> _TASK DIRECTIONS_
In the records below, find the line containing "This screenshot has", then print it and every following line exactly, through the last, without pictures.

> _DATASET RECORDS_
== Segment start ==

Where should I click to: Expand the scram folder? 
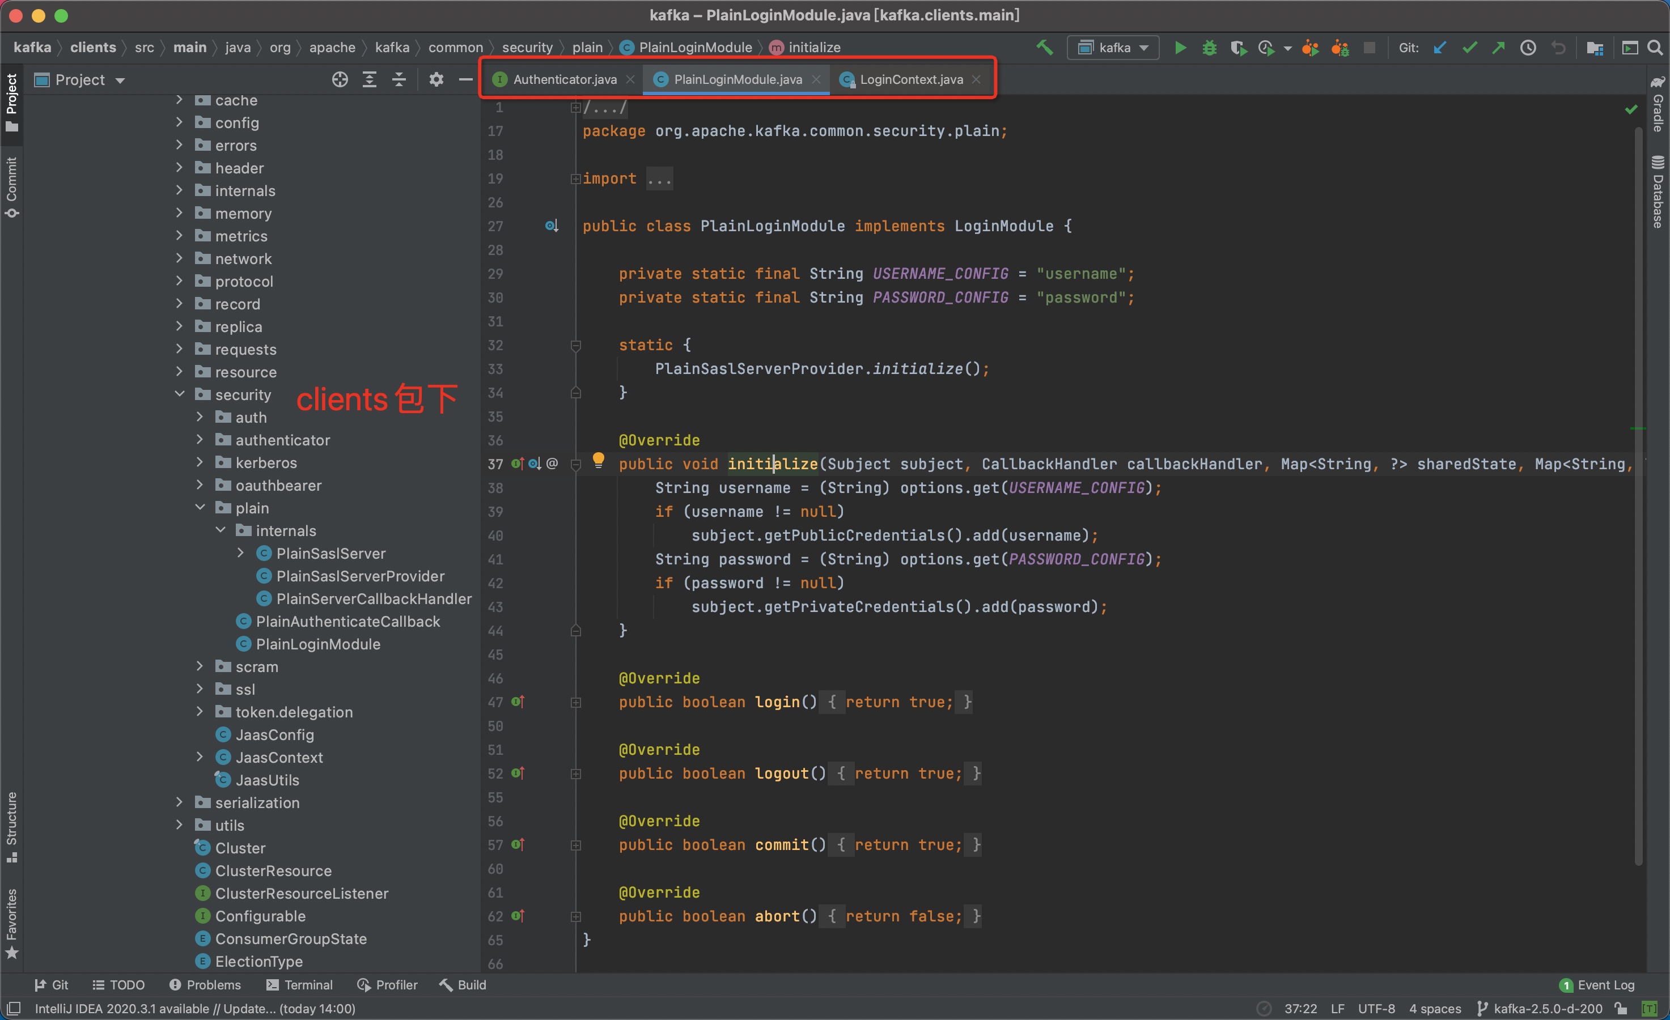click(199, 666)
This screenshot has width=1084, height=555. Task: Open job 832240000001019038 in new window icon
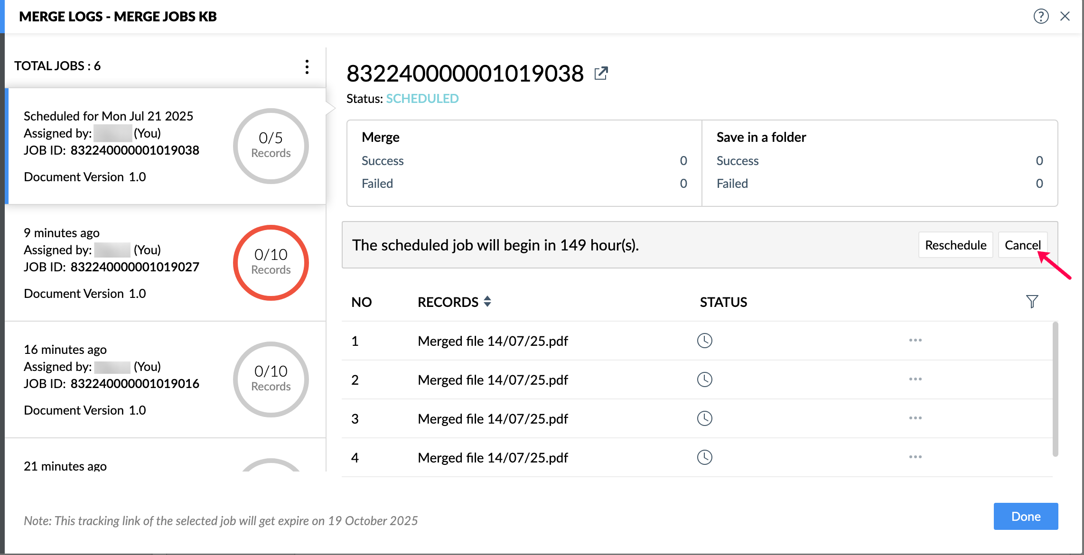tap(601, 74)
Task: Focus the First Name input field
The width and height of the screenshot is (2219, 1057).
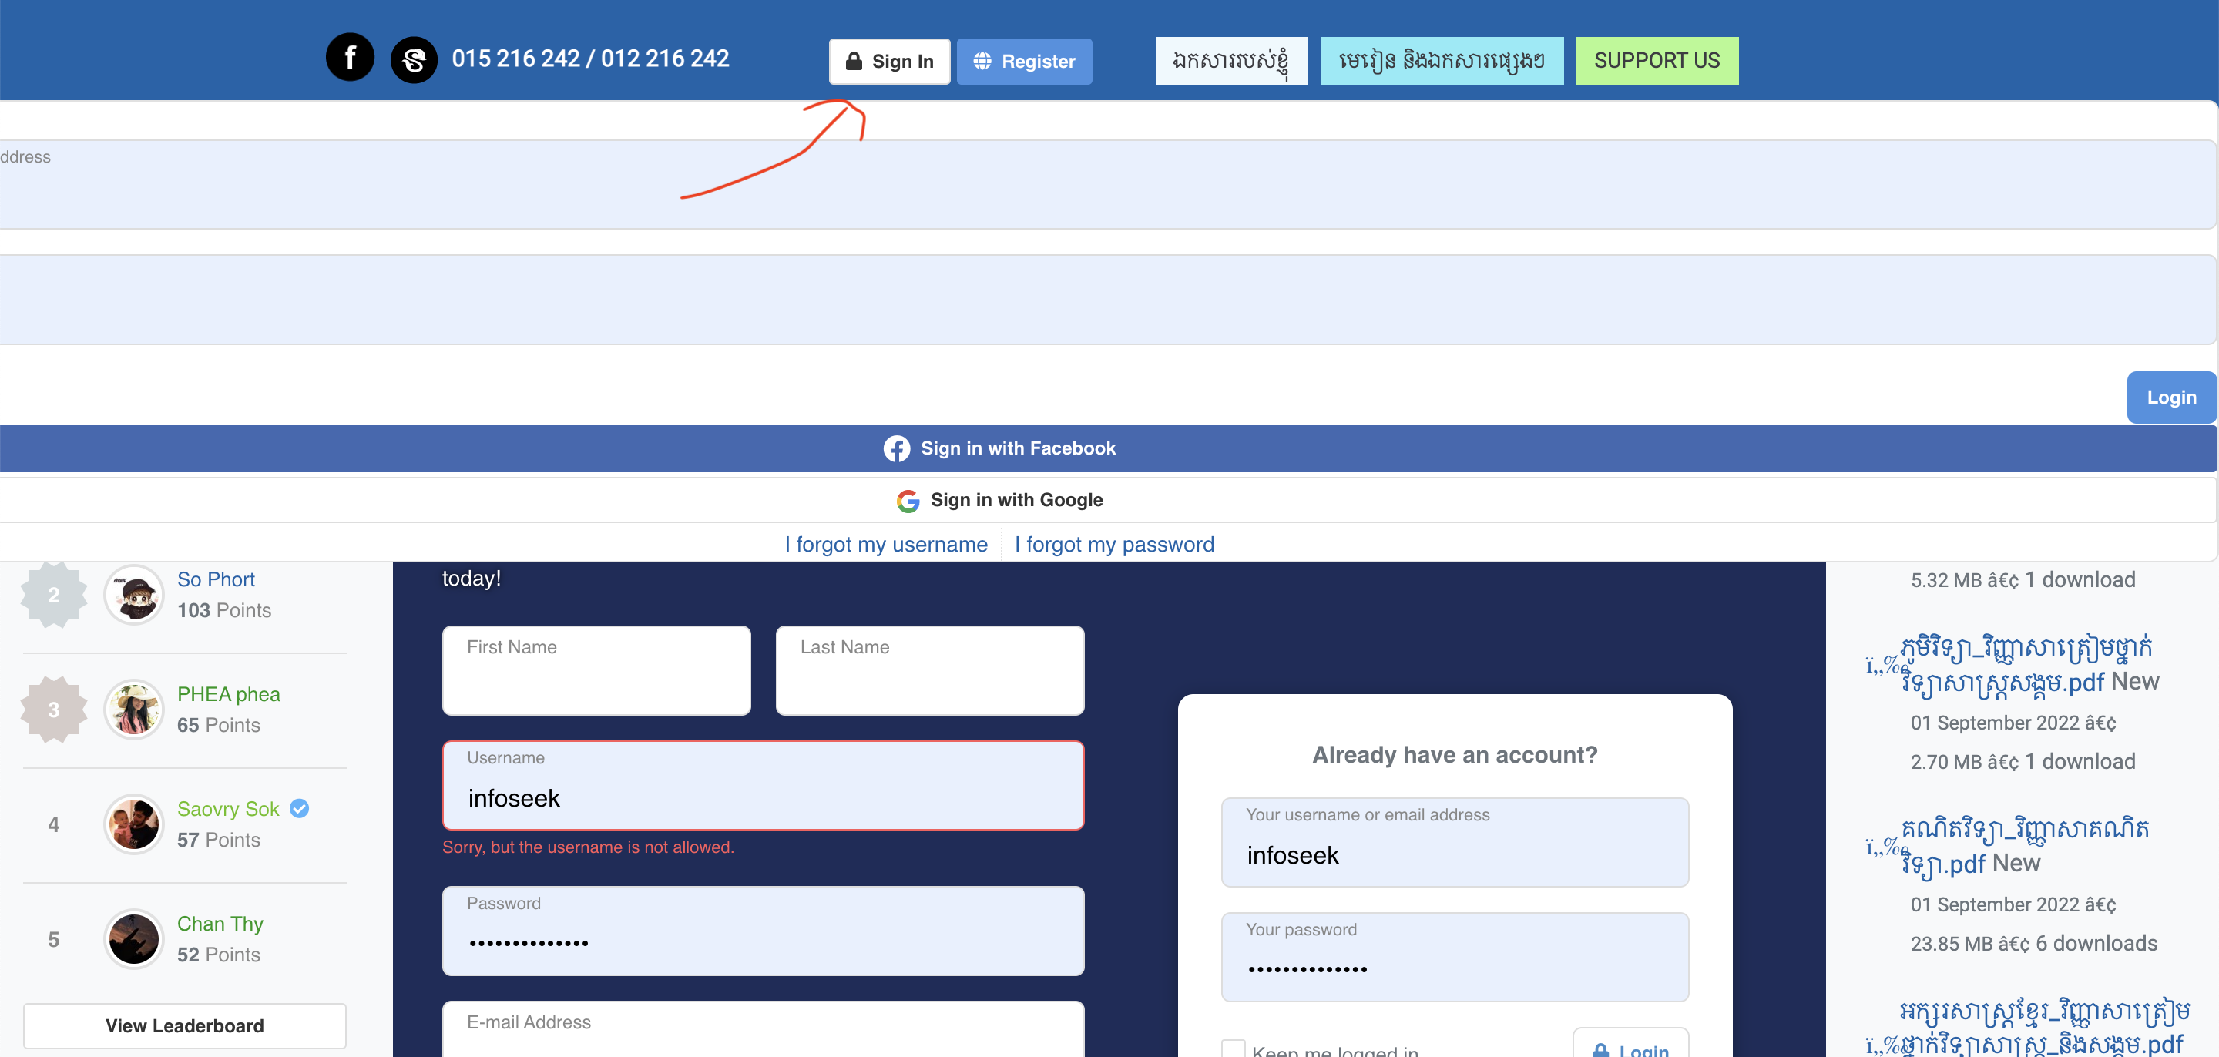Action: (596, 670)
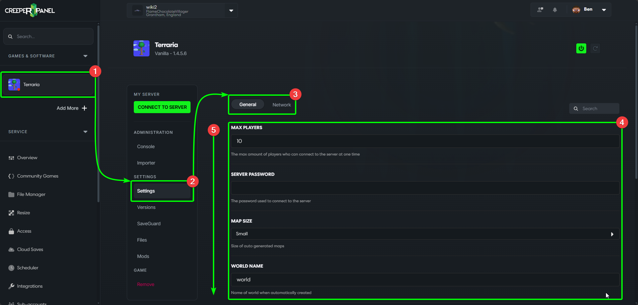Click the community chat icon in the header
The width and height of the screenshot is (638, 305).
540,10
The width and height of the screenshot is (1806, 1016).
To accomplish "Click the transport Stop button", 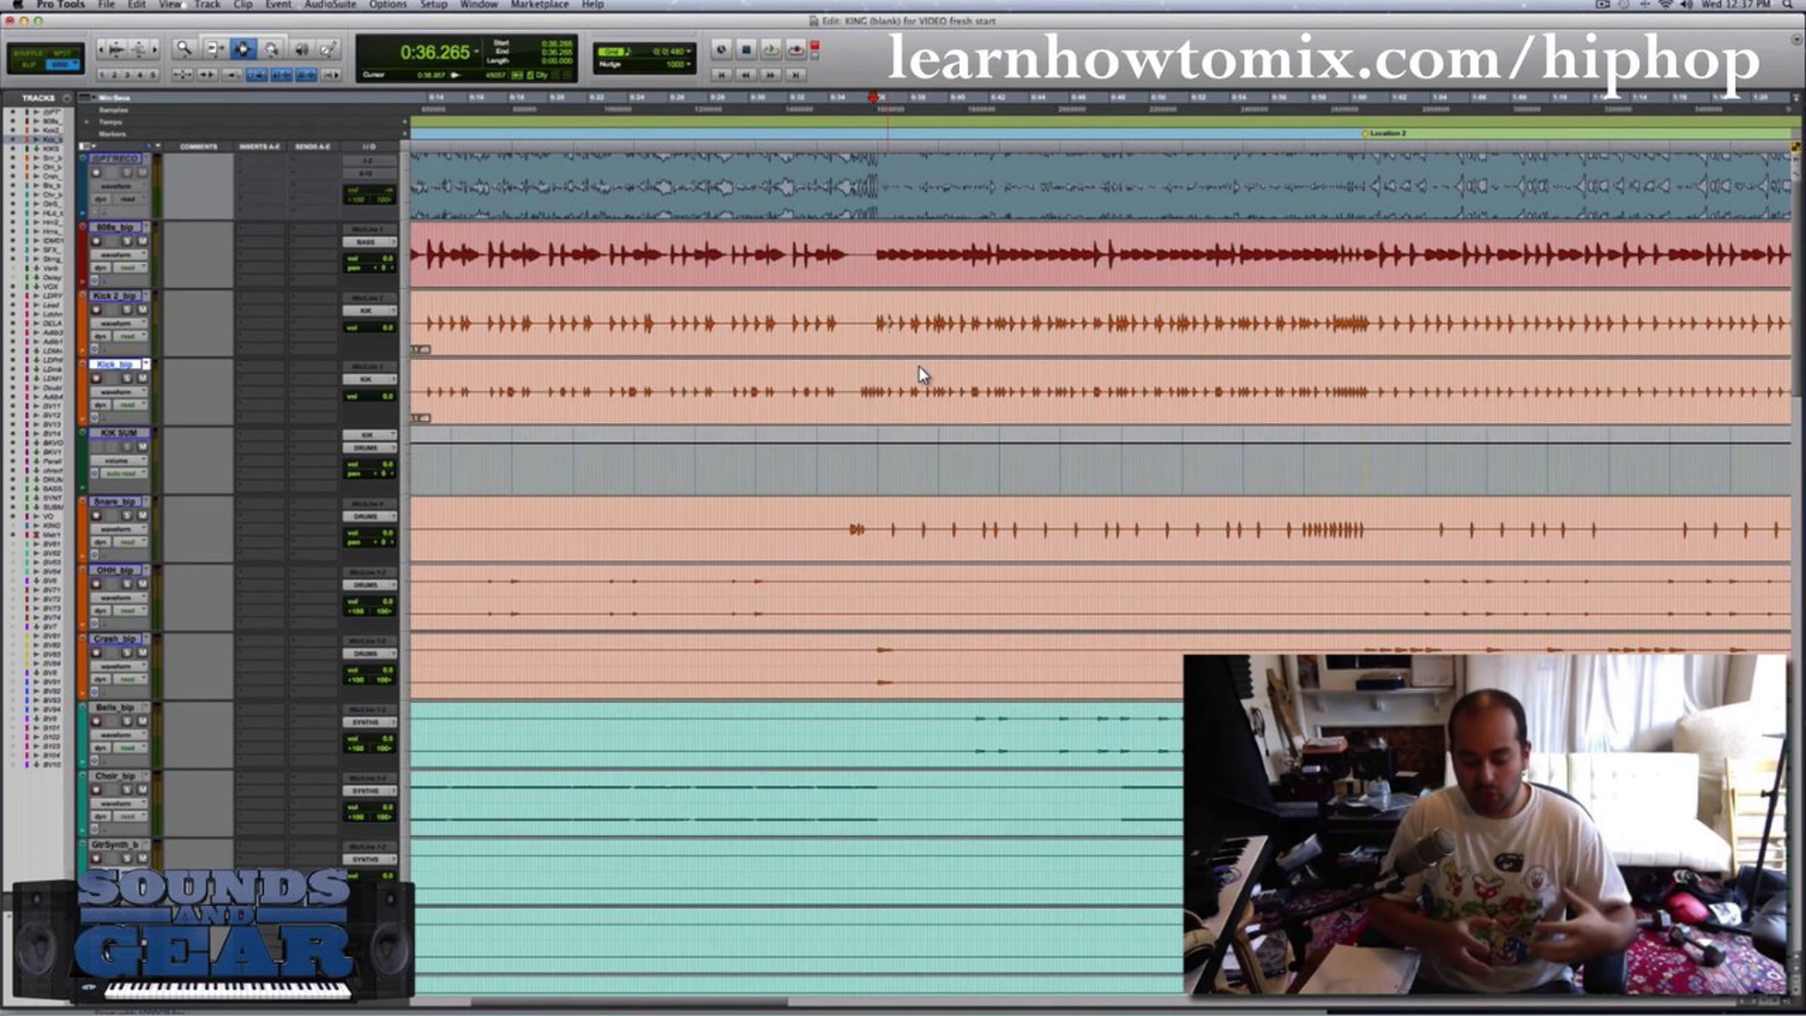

== Segment end ==

> _RESULT OF THE TASK_
This screenshot has width=1084, height=555. Task: Open job 832240000001019038 in new window icon
tap(601, 74)
Task: Focus the First Name input field
The width and height of the screenshot is (2219, 1057).
Action: (596, 670)
Click the community chat icon in the header
The width and height of the screenshot is (638, 305).
540,10
The width and height of the screenshot is (1806, 1016).
To accomplish "Click the transport Stop button", 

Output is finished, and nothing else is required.